A private report seemed to undercut corn. Little news concerning corn emerged last night, so the yellow grain market seemed to benefit from support spilling over from the soybean and wheat markets. Strong demand expectations were probably providing background support as well. But prices dipped after a private forecaster published a 2014/15 U.S. production estimate only slightly below last fall’s USDA result. March corn futures sagged 0.5 cent to $4.055/bushel late Tuesday morning, while July lost 0.75 to $4.205.

Continued Chinese purchases are boosting the soy complex. Persistent crude oil losses are again weighing on the soyoil market, while talk of huge Argentine sales in late December may be limiting bullish interest in beans and meal. Still, early-morning news that China bought more beans for delivery this year and next supported the latter two markets Tuesday morning. March soybean futures gained 2.0 cents to $10.4725/bushel around midsession Tuesday, while March soyoil edged 0.03 lower to 32.84 cents/pound, and March meal slipped $0.9 to $353.1/ton.

Deteriorating winter wheat conditions are powering futures gains. Talk of Chinese buying supported wheat futures Monday, with talk of freeze damage to uncovered winter wheat adding to the bullish mix. The latter development was confirmed by state condition reports yesterday afternoon. Buying from traders looking for arctic conditions over the Great Plains tonight are rather obviously powering the latest advance. March CBOT wheat surged 11.25 cents to $6.0025/bushel in late Tuesday morning action, while March KC wheat leapt 13.75 cents to $6.385/bushel, and March MWE wheat jumped 14.5 to $6.36.

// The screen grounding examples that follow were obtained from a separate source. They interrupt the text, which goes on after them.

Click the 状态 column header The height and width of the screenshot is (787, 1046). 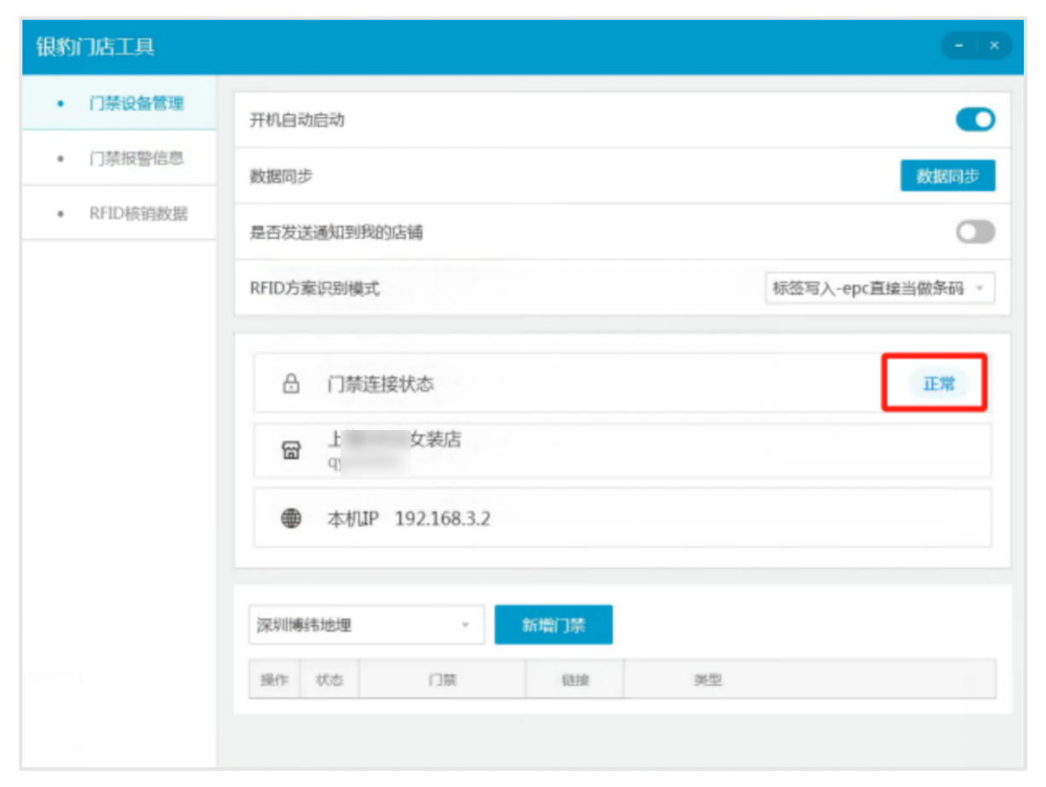coord(329,679)
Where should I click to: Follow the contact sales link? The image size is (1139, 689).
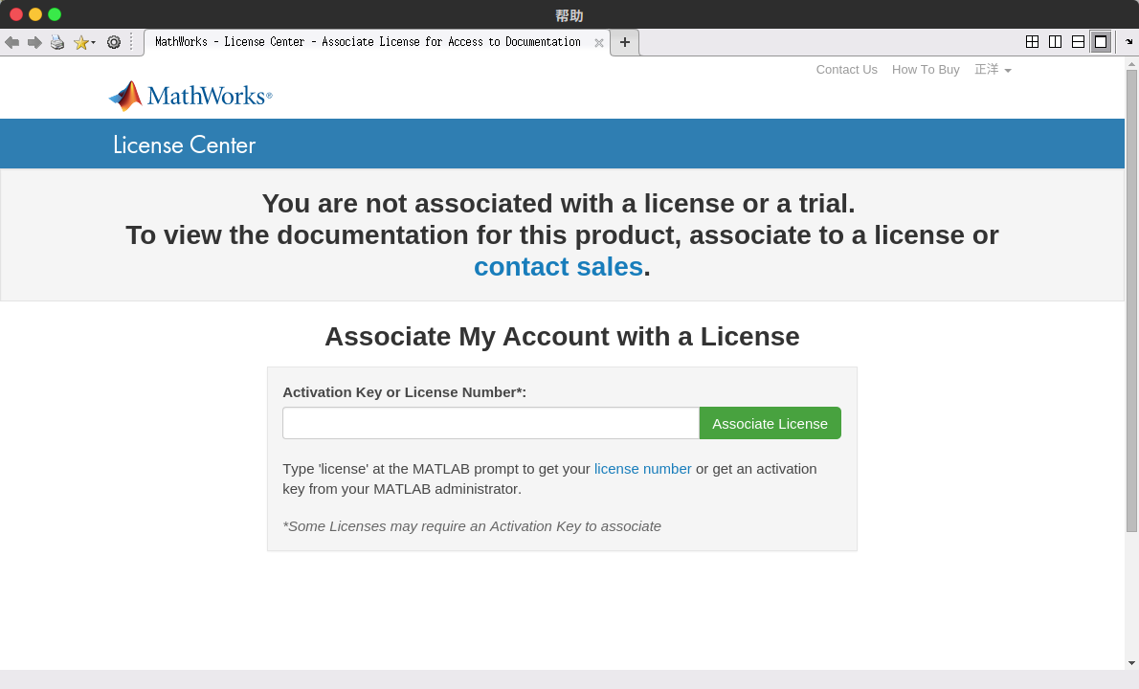click(x=558, y=267)
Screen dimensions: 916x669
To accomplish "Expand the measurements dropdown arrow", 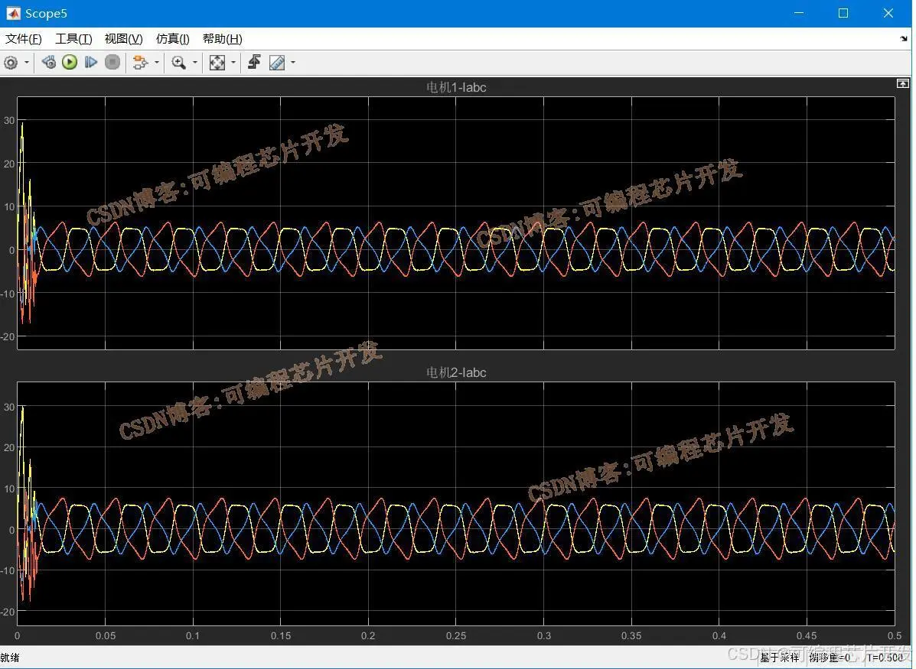I will coord(292,63).
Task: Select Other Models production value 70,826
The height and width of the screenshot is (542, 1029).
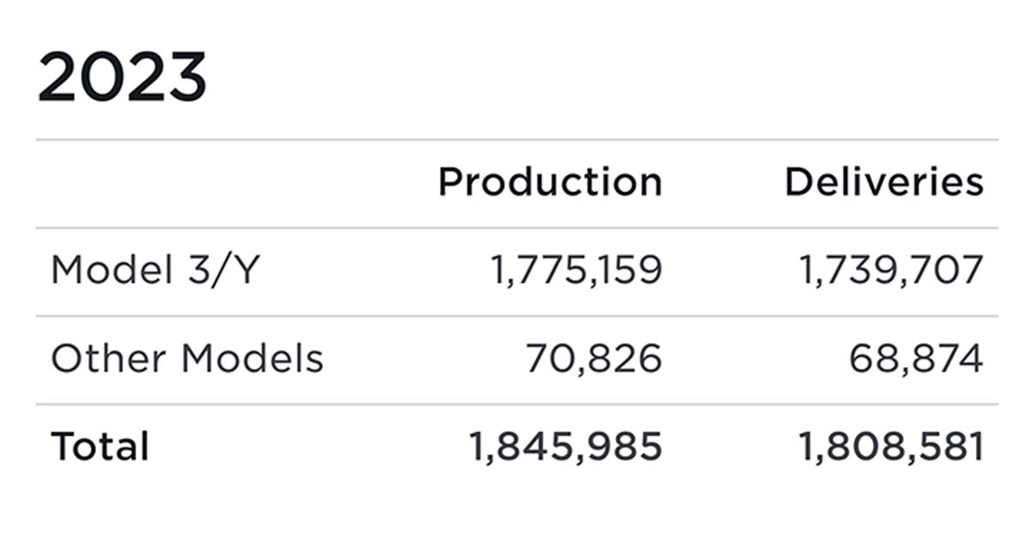Action: (593, 359)
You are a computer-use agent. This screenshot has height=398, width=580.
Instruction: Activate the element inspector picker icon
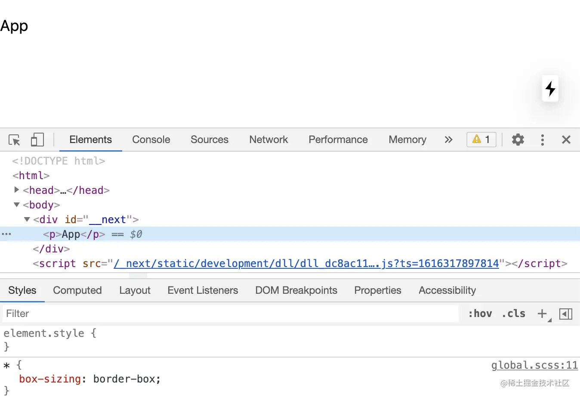pos(14,140)
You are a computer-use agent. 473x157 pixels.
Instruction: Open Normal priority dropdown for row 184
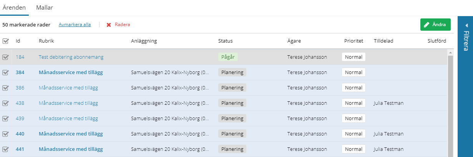click(354, 57)
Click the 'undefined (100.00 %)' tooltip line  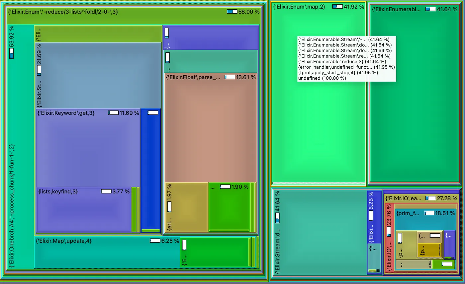[x=322, y=78]
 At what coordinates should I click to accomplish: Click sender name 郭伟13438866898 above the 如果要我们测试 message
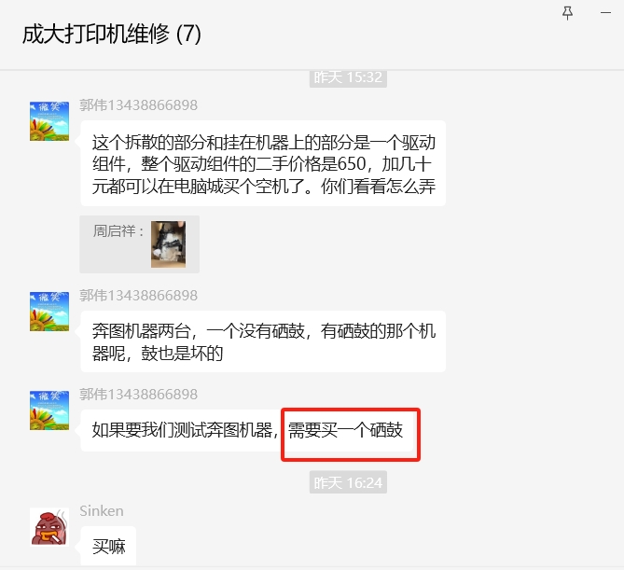coord(138,394)
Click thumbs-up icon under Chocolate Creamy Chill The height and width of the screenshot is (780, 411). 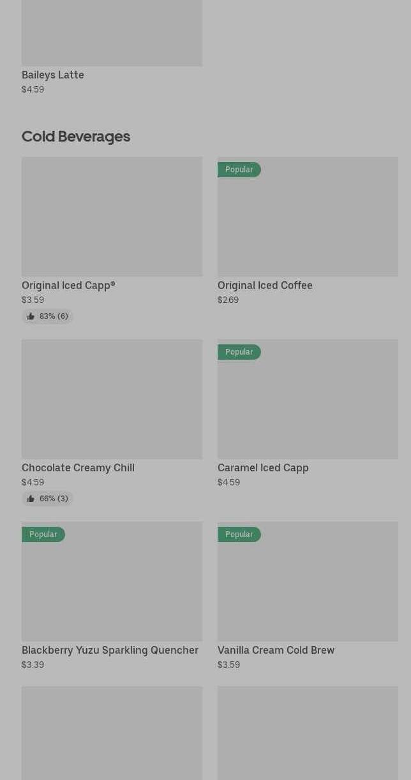pos(31,499)
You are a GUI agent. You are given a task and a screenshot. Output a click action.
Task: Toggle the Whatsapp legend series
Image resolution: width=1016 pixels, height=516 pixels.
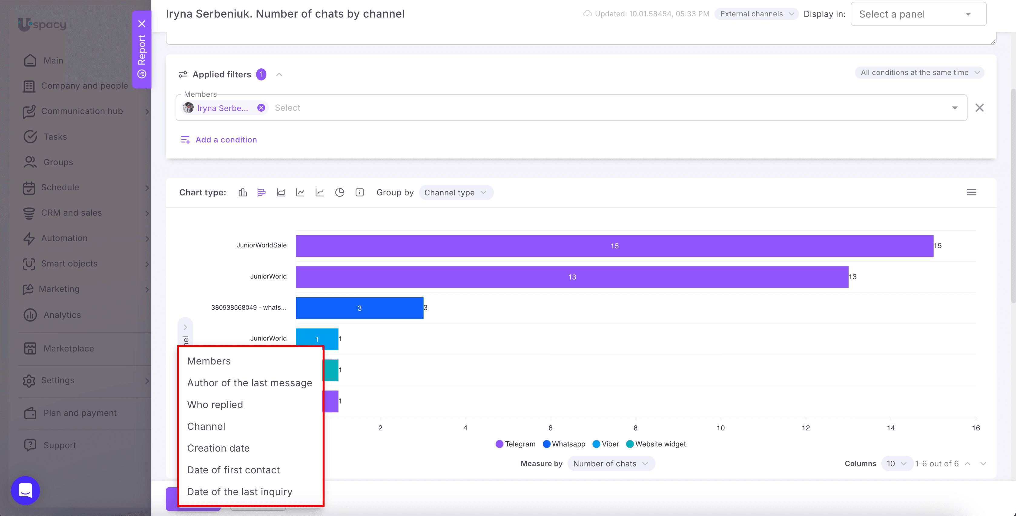coord(564,444)
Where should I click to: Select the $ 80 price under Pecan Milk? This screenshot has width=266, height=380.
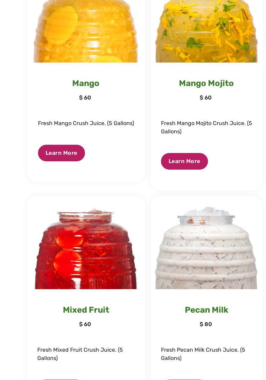click(206, 324)
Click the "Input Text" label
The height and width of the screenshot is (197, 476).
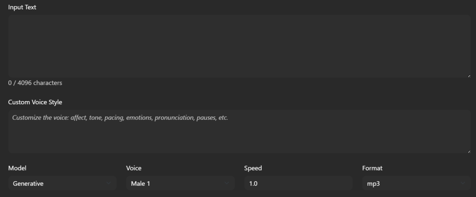pyautogui.click(x=22, y=7)
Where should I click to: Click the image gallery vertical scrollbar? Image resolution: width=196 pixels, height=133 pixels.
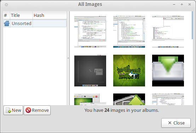[192, 25]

Cattle futures failed at technical resistance. News of a huge cash market rebound and persistent wholesale strength sparked recent gains in CME cattle futures. However, the nearby February contract proved unable to close decisively above its 40-day moving average during that span, which apparently prompted aggressive technical selling Tuesday morning. February live cattle fell 1.15 cents to 165.07 cents/pound just before lunchtime Tuesday, while April futures dove 1.27 cents to 164.17. January feeder cattle futures plunged 1.82 cents to 223.85 cents/pound and March feeders plummeted 3.77 cents to 219.60.

Depressed spot quotes seemed to undercut hog futures. The hog and pork industry has been anticipating a seasonal rally during the days and weeks ahead. However, they seemingly threw in the towel on short-term bullish positions this morning, despite the fact that yesterday’s (one-day) quote used in calculating the CME index was actually higher than last Friday’s. February hog futures dropped 1.32 cents to 78.60 cents/pound in late Tuesday morning action, while June hogs tumbled 1.35 cents to 90.62.

Cotton lost its upward momentum Tuesday morning. After talk of reduced 2015 production and robust demand powered recent cotton market gains, bulls proved unable to sustain the rally this morning. One has to suspect Monday’s big equity market breakdown and persistent U.S. dollar strength, both of which seemingly bode ill for apparel demand, caused the ICE reversal. March cotton futures sank 0.19 cents to 60.52 cents/pound shortly before noon (EST) Tuesday, while the July contract slid 0.30 to 62.00.